Both true and not true, obviously depending on the religion and the religious person. For some people, they can't help it but believe in whatever they were taught to believe. For others, they use religion as a prescription that helps them follow a path that closely matches the way they believe things ought to be.
"Religion can too produce knowledge."
Science is the way of knowing the truth about the universe. A religion can only teach subjective truths that are useful to its followers. And these subjective truths are useful to a religious person in the same way that values taught in the secular society are useful to its people. Some people see a set of religious values and teachings as a good guide so they follow it. While others don't find the same values useful therefore they don't follow the religion or a religion.
Asking what "knowledge" religion has provided that is not derivable from secular reason is a question one would expect from a person who has no use for religion.
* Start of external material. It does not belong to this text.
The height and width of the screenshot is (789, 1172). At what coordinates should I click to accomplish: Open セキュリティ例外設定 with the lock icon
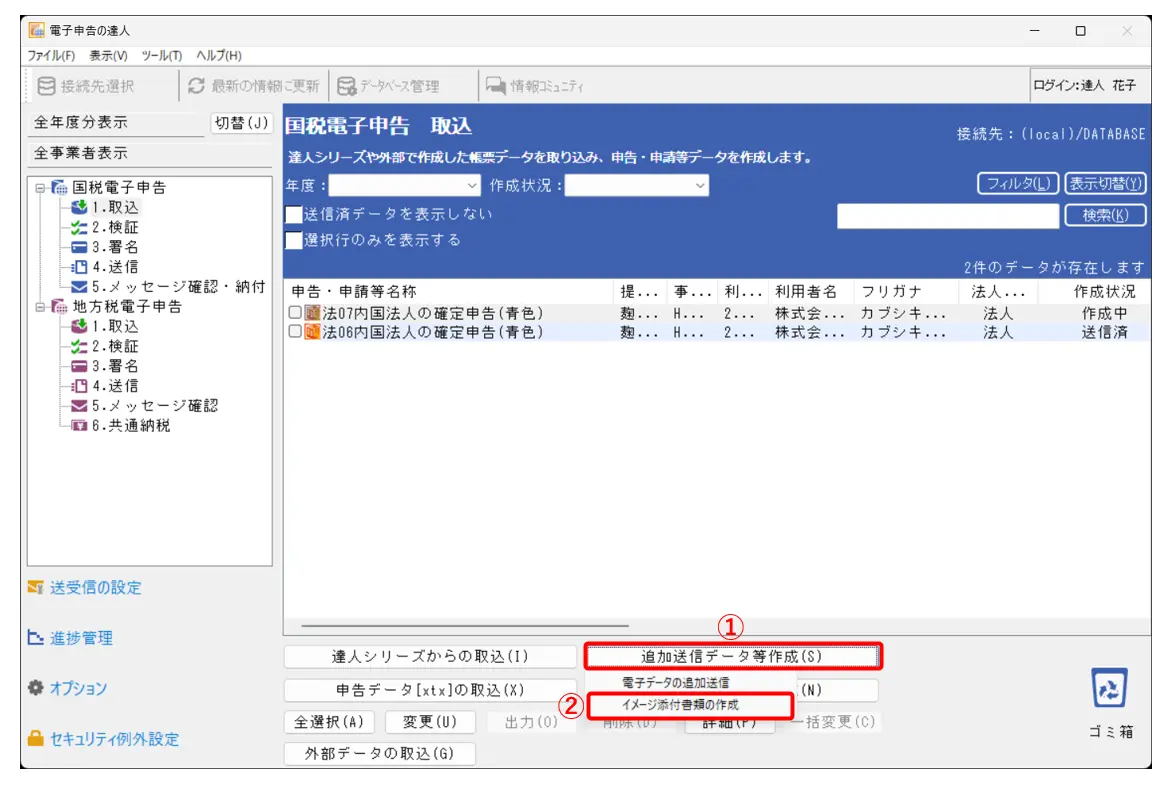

Especially when responding to a religious person who is trying to sell his/her religion as the universal guidance or recipe. But what happens when a religious person sees his/her religion as "an" answer as opposed to "the" answer? In this case what matters (in my opinion) is what is being taught as opposed to the places where the religion borrowed its "knowledge" from.
A religion becomes problematic (in my opinion) when it refuses to evolve with its society. When it fails or refuses to advance by not borrowing what is good from its environment. Or worse, religious groups become a serious problem when they begin to regress. My perception is that there is a strong movement towards regression at the moment regarding religion and that is a scary thing.